(Work instructions) In the data below, restate exactly the lines from the one with "Image resolution: width=830" to the final line, both included, but not the pictures.

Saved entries
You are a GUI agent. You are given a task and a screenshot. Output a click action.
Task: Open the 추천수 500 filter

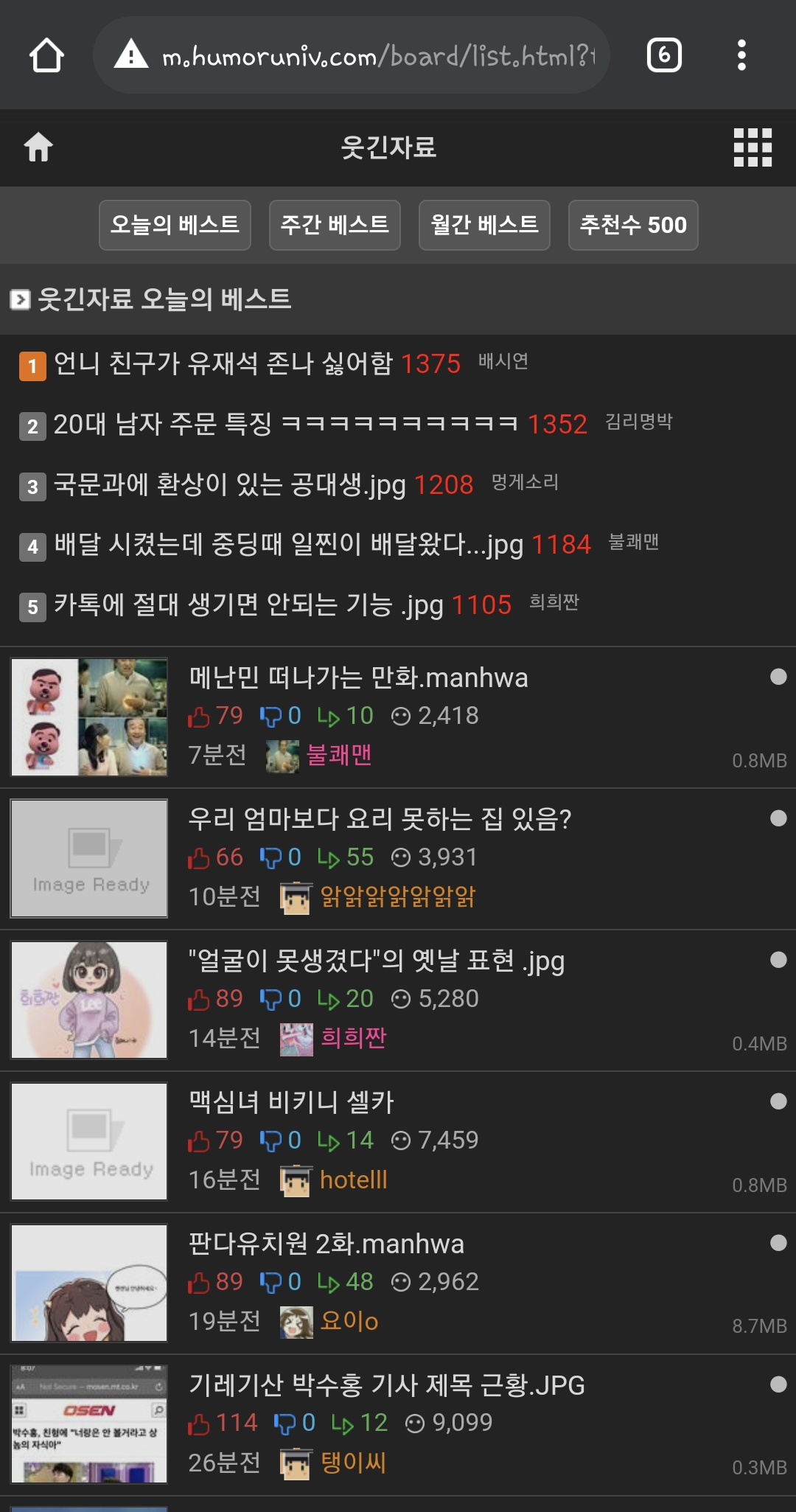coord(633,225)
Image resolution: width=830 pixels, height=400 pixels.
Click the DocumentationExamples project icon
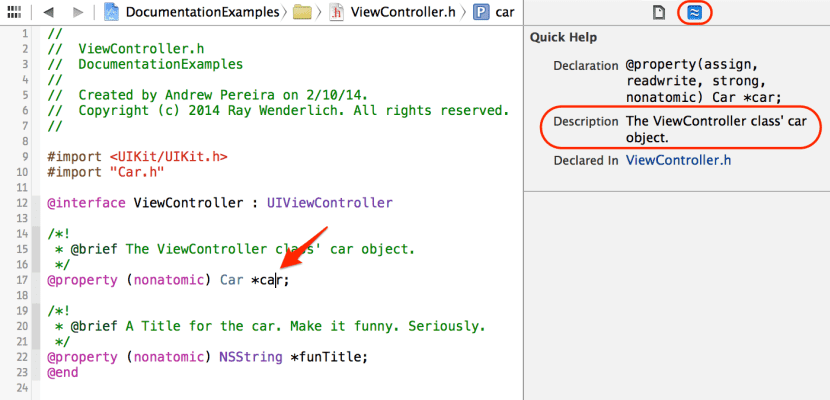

(Solved exercise)
Image resolution: width=830 pixels, height=400 pixels.
Click the DocumentationExamples project icon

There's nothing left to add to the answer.